**EXERCISE PROMPT:** The answer should contain each record below, repeated exactly.

Collection entries:
_____
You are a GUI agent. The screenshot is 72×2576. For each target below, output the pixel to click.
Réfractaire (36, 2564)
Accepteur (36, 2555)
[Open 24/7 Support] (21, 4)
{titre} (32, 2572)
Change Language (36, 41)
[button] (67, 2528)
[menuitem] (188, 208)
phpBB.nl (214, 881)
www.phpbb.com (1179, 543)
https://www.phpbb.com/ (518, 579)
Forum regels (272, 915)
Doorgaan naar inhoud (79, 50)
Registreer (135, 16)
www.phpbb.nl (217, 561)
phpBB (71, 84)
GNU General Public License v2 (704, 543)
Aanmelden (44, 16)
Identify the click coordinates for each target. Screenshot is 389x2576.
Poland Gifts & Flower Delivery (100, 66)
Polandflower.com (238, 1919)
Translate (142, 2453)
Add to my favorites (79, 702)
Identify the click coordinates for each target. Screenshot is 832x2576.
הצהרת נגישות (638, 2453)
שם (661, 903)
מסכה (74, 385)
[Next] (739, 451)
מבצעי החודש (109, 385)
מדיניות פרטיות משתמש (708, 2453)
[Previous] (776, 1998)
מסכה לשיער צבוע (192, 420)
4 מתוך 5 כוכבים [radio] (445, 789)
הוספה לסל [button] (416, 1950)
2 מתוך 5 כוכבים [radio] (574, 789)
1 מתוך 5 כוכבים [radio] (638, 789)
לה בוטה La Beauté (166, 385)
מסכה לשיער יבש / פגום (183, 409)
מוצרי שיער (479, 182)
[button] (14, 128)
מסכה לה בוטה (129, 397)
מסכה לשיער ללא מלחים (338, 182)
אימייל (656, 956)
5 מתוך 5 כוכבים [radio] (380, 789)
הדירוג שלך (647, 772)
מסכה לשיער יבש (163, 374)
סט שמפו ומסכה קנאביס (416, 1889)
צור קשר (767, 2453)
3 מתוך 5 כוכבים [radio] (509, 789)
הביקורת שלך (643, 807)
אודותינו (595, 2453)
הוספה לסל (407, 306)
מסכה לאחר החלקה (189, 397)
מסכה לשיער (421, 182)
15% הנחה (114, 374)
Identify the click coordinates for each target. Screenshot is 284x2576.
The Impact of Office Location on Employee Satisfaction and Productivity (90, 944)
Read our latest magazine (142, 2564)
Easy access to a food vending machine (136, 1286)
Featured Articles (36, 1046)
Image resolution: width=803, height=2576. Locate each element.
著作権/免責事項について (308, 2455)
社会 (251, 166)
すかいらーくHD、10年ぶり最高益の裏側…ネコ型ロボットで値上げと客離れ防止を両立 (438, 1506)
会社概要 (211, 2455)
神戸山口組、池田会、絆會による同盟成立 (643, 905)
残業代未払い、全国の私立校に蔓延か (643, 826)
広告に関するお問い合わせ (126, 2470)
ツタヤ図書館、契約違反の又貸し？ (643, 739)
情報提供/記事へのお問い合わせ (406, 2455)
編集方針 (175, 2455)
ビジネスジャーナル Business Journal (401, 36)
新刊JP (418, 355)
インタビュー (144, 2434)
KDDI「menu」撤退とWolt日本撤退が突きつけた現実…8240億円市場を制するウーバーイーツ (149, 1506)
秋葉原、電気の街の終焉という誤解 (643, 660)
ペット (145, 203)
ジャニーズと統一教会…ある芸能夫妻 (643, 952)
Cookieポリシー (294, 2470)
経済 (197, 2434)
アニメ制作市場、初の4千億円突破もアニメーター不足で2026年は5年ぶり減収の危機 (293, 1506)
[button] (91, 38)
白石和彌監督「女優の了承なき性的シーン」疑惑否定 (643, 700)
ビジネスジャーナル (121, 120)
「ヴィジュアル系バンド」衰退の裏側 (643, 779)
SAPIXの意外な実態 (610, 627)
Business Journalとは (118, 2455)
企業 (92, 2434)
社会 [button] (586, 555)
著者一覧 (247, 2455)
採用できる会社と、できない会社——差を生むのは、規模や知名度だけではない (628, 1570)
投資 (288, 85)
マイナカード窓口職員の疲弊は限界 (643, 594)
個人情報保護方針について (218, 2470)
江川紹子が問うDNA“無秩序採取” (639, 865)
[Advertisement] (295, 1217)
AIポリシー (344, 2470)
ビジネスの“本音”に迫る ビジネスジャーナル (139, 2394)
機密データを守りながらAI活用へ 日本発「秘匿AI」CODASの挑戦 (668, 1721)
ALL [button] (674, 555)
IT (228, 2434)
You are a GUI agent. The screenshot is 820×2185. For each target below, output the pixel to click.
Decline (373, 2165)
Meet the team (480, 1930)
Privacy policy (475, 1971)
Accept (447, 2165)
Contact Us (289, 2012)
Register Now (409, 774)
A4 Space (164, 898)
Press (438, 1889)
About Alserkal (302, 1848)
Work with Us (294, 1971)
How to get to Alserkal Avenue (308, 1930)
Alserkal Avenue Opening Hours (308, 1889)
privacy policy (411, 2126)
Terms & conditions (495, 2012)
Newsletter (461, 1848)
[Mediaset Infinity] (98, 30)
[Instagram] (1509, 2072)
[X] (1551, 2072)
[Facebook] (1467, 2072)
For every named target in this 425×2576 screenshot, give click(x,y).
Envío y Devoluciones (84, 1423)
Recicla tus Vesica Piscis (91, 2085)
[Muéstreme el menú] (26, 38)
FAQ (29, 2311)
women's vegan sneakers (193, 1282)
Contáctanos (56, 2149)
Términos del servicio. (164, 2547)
_____
**SOLUTION TO THIS TASK:**
You are a GUI agent. The screenshot is 72×2576. For each target below, output the pixel to click.
Réfractaire (36, 2564)
Accepteur (36, 2555)
[Open 24/7 Support] (21, 4)
{titre} (32, 2572)
Change Language (36, 41)
[button] (67, 2528)
[menuitem] (188, 208)
phpBB.nl (214, 881)
www.phpbb.com (1179, 543)
https://www.phpbb.com/ (518, 579)
Forum regels (272, 915)
Doorgaan naar inhoud (79, 50)
Registreer (135, 16)
www.phpbb.nl (217, 561)
phpBB (71, 84)
GNU General Public License v2 (704, 543)
Aanmelden (44, 16)
Identify the click coordinates for each target. Screenshot is 389x2576.
Poland Gifts & Flower Delivery (100, 66)
Polandflower.com (238, 1919)
Translate (142, 2453)
Add to my favorites (79, 702)
Identify the click coordinates for each target. Screenshot is 832x2576.
הצהרת נגישות (638, 2453)
שם (661, 903)
מסכה (74, 385)
[Next] (739, 451)
מבצעי החודש (109, 385)
מדיניות פרטיות משתמש (708, 2453)
[Previous] (776, 1998)
מסכה לשיער צבוע (192, 420)
4 מתוך 5 כוכבים [radio] (445, 789)
הוספה לסל [button] (416, 1950)
2 מתוך 5 כוכבים [radio] (574, 789)
1 מתוך 5 כוכבים [radio] (638, 789)
לה בוטה La Beauté (166, 385)
מסכה לשיער יבש / פגום (183, 409)
מוצרי שיער (479, 182)
[button] (14, 128)
מסכה לה בוטה (129, 397)
מסכה לשיער ללא מלחים (338, 182)
אימייל (656, 956)
5 מתוך 5 כוכבים [radio] (380, 789)
הדירוג שלך (647, 772)
מסכה לשיער יבש (163, 374)
סט שמפו ומסכה קנאביס (416, 1889)
צור קשר (767, 2453)
3 מתוך 5 כוכבים [radio] (509, 789)
הביקורת שלך (643, 807)
אודותינו (595, 2453)
הוספה לסל (407, 306)
מסכה לאחר החלקה (189, 397)
מסכה לשיער (421, 182)
15% הנחה (114, 374)
Identify the click coordinates for each target. Screenshot is 284x2576.
The Impact of Office Location on Employee Satisfaction and Productivity (90, 944)
Read our latest magazine (142, 2564)
Easy access to a food vending machine (136, 1286)
Featured Articles (36, 1046)
Image resolution: width=803, height=2576. Locate each element.
著作権/免責事項について (308, 2455)
社会 (251, 166)
すかいらーくHD、10年ぶり最高益の裏側…ネコ型ロボットで値上げと客離れ防止を両立 (438, 1506)
会社概要 (211, 2455)
神戸山口組、池田会、絆會による同盟成立 (643, 905)
残業代未払い、全国の私立校に蔓延か (643, 826)
広告に関するお問い合わせ (126, 2470)
ツタヤ図書館、契約違反の又貸し？ (643, 739)
情報提供/記事へのお問い合わせ (406, 2455)
編集方針 (175, 2455)
ビジネスジャーナル Business Journal (401, 36)
新刊JP (418, 355)
インタビュー (144, 2434)
KDDI「menu」撤退とWolt日本撤退が突きつけた現実…8240億円市場を制するウーバーイーツ (149, 1506)
秋葉原、電気の街の終焉という誤解 (643, 660)
ペット (145, 203)
ジャニーズと統一教会…ある芸能夫妻 (643, 952)
Cookieポリシー (294, 2470)
経済 (197, 2434)
アニメ制作市場、初の4千億円突破もアニメーター不足で2026年は5年ぶり減収の危機 (293, 1506)
[button] (91, 38)
白石和彌監督「女優の了承なき性的シーン」疑惑否定 (643, 700)
ビジネスジャーナル (121, 120)
「ヴィジュアル系バンド」衰退の裏側 (643, 779)
SAPIXの意外な実態 (610, 627)
Business Journalとは (118, 2455)
企業 (92, 2434)
社会 [button] (586, 555)
著者一覧 (247, 2455)
採用できる会社と、できない会社——差を生むのは、規模や知名度だけではない (628, 1570)
投資 (288, 85)
マイナカード窓口職員の疲弊は限界 (643, 594)
個人情報保護方針について (218, 2470)
江川紹子が問うDNA“無秩序採取” (639, 865)
[Advertisement] (295, 1217)
AIポリシー (344, 2470)
ビジネスの“本音”に迫る ビジネスジャーナル (139, 2394)
機密データを守りながらAI活用へ 日本発「秘匿AI」CODASの挑戦 (668, 1721)
ALL [button] (674, 555)
IT (228, 2434)
You are a GUI agent. The screenshot is 820×2185. For each target below, output the pixel to click.
Decline (373, 2165)
Meet the team (480, 1930)
Privacy policy (475, 1971)
Accept (447, 2165)
Contact Us (289, 2012)
Register Now (409, 774)
A4 Space (164, 898)
Press (438, 1889)
About Alserkal (302, 1848)
Work with Us (294, 1971)
How to get to Alserkal Avenue (308, 1930)
Alserkal Avenue Opening Hours (308, 1889)
privacy policy (411, 2126)
Terms & conditions (495, 2012)
Newsletter (461, 1848)
[Mediaset Infinity] (98, 30)
[Instagram] (1509, 2072)
[X] (1551, 2072)
[Facebook] (1467, 2072)
For every named target in this 425×2576 screenshot, give click(x,y).
Envío y Devoluciones (84, 1423)
Recicla tus Vesica Piscis (91, 2085)
[Muéstreme el menú] (26, 38)
FAQ (29, 2311)
women's vegan sneakers (193, 1282)
Contáctanos (56, 2149)
Términos del servicio. (164, 2547)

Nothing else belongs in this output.